Temporally designed treatment of melanoma cells by ATRA and polyI: C results in enhanced chemokine and IFNß secretion controlled differently by TLR3 and MDA5.

ABSTRACT

In the last three decades, the incidence of melanoma has increased worldwide and no effective treatment modalities have been developed yet. All-trans retinoic acid (ATRA) and polyinosinicpolycytidylic acid (polyIC) are strong inducers of toll-like receptor 3 (TLR3) and MDA5 expression, and polyIC-induced TLR3 and MDA5 signaling specifically causes cell death in melanoma cells in vitro. We addressed the question of whether ATRA pretreatment could enhance the efficacy of polyIC and, if so, would ATRA have any additional effects on this process.

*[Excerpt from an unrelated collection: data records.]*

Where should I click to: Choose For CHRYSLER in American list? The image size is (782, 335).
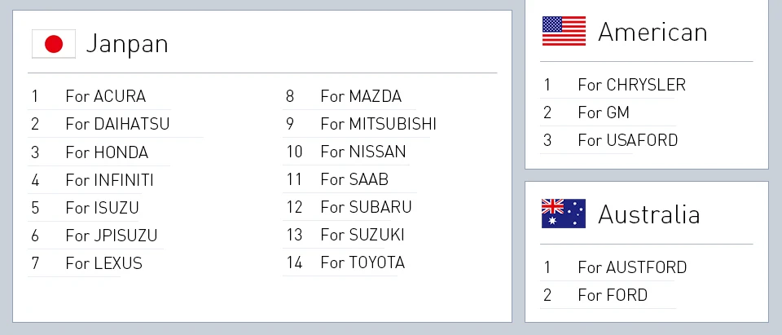632,85

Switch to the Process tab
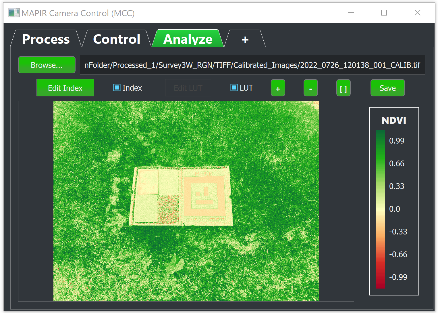tap(46, 39)
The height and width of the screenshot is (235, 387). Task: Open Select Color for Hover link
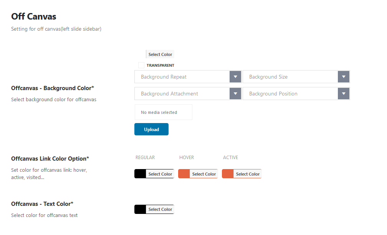[x=204, y=174]

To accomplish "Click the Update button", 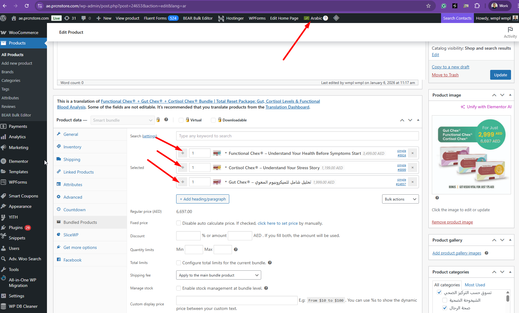I will 500,75.

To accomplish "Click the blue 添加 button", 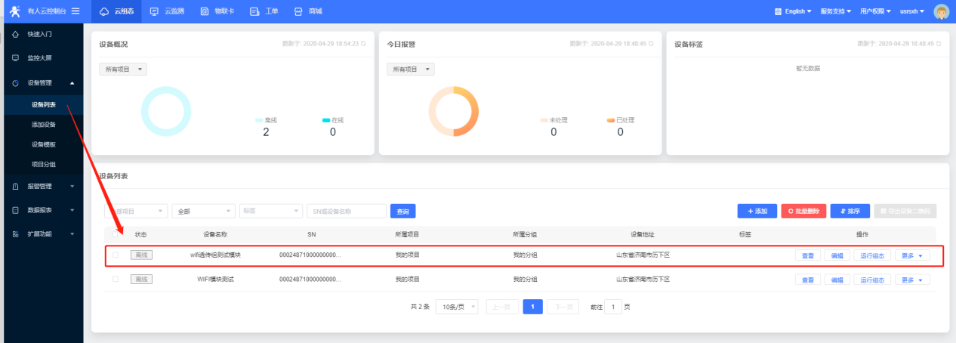I will click(757, 212).
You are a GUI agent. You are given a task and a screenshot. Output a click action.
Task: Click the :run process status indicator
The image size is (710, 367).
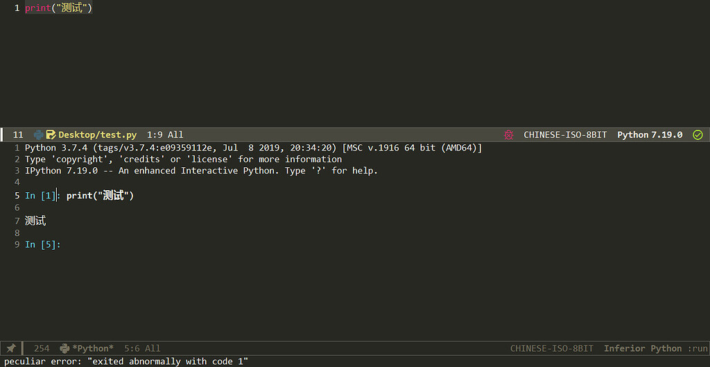click(x=697, y=348)
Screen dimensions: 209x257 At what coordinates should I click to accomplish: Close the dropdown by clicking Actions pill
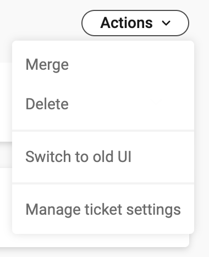click(135, 23)
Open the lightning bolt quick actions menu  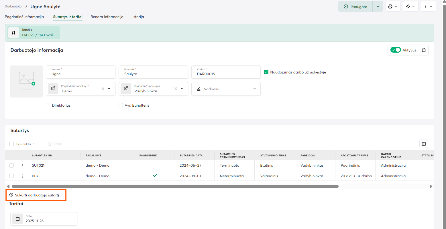coord(408,7)
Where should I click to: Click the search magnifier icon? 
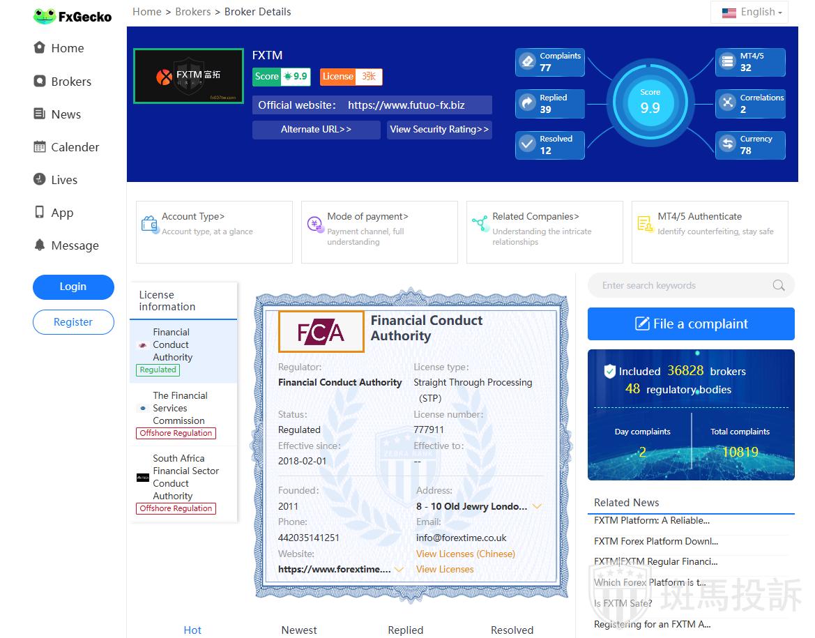(778, 285)
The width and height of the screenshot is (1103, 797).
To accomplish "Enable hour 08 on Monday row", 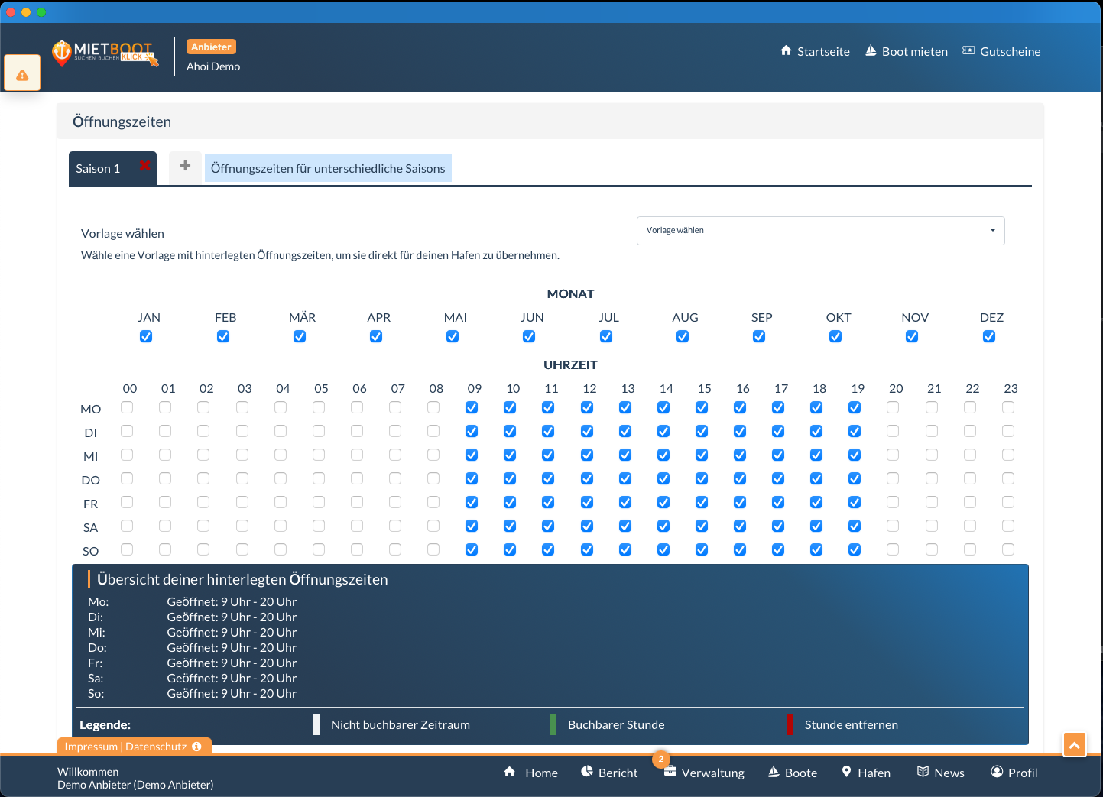I will tap(433, 408).
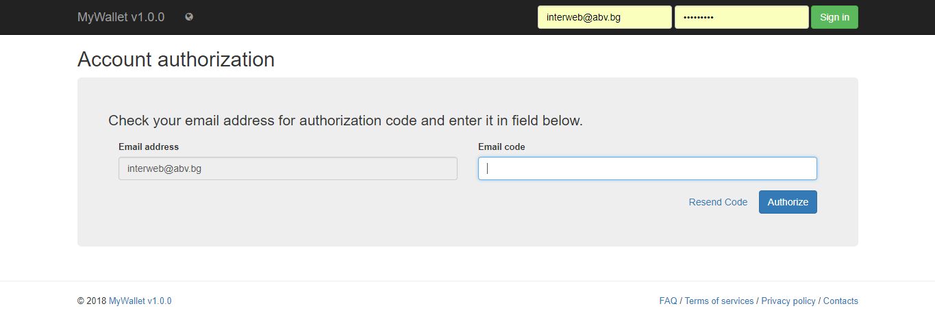Open the MyWallet v1.0.0 navbar brand
Screen dimensions: 935x328
point(121,17)
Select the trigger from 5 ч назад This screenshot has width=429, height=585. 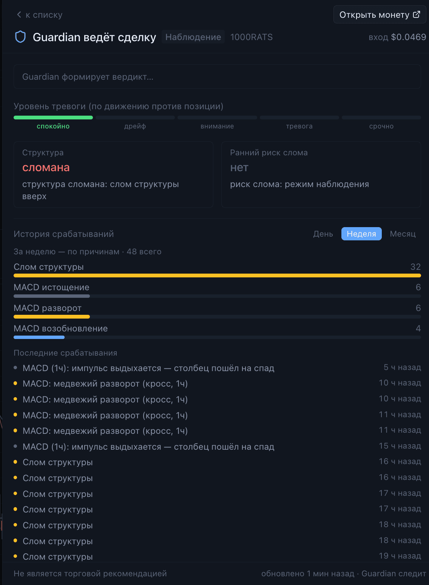(217, 368)
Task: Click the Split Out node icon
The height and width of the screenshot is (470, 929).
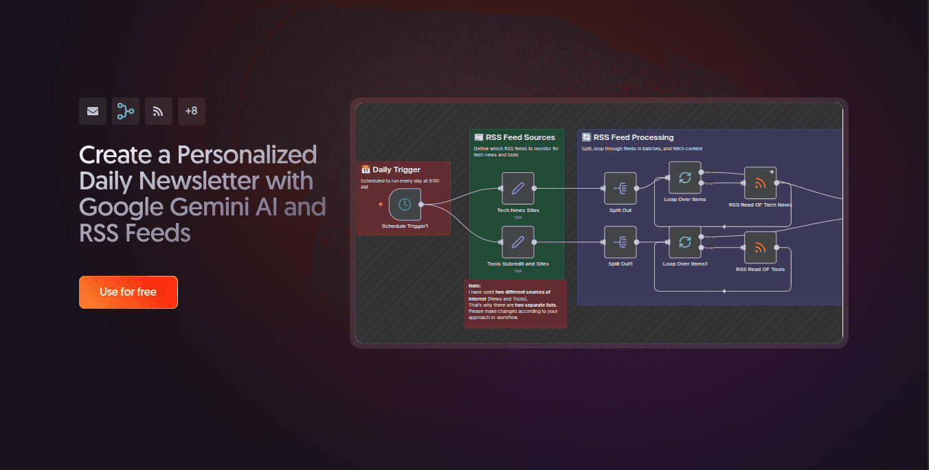Action: (620, 188)
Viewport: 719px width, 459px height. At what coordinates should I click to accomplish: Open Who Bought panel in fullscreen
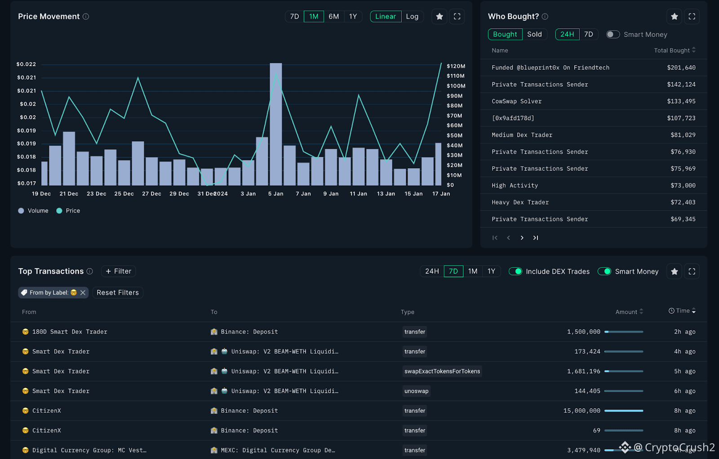pos(692,17)
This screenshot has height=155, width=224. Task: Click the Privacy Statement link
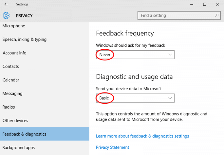112,147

We found that the combined treatment of human melanoma cells with ATRA and polyIC strongly increased the expression of TLR3 and MDA5 in both WM35 and WM983A cells associated with significantly higher mRNA and secreted levels of interferon ß (IFNß), CXCL1, CXCL8/IL-8, CXCL9, and CXCL10 than cells treated with either ATRA or polyIC. Silencing of MDA5 by siRNA moderately affected IFNß secretion, whereas TLR3 knockdown interfered with both CXCL chemokine and IFNß production. Furthermore, the supernatants of ATRA+polyIC-activated cultures increased the migration of both human monocyte-derived macrophages and CD1a dendritic cells significantly as compared with the supernatants of cells treated with either ATRA or polyIC, and this effect occurred in a TLR3-dependent manner. In conclusion, consecutive treatment with ATRA and polyIC results in strong, TLR3/MDA5-mediated chemokine and IFN responses in cultured human melanoma cells, which triggers a functional migratory response in professional antigen-presenting cells. This novel mode of concomitant activation may represent a more efficient treatment option for future melanoma therapy.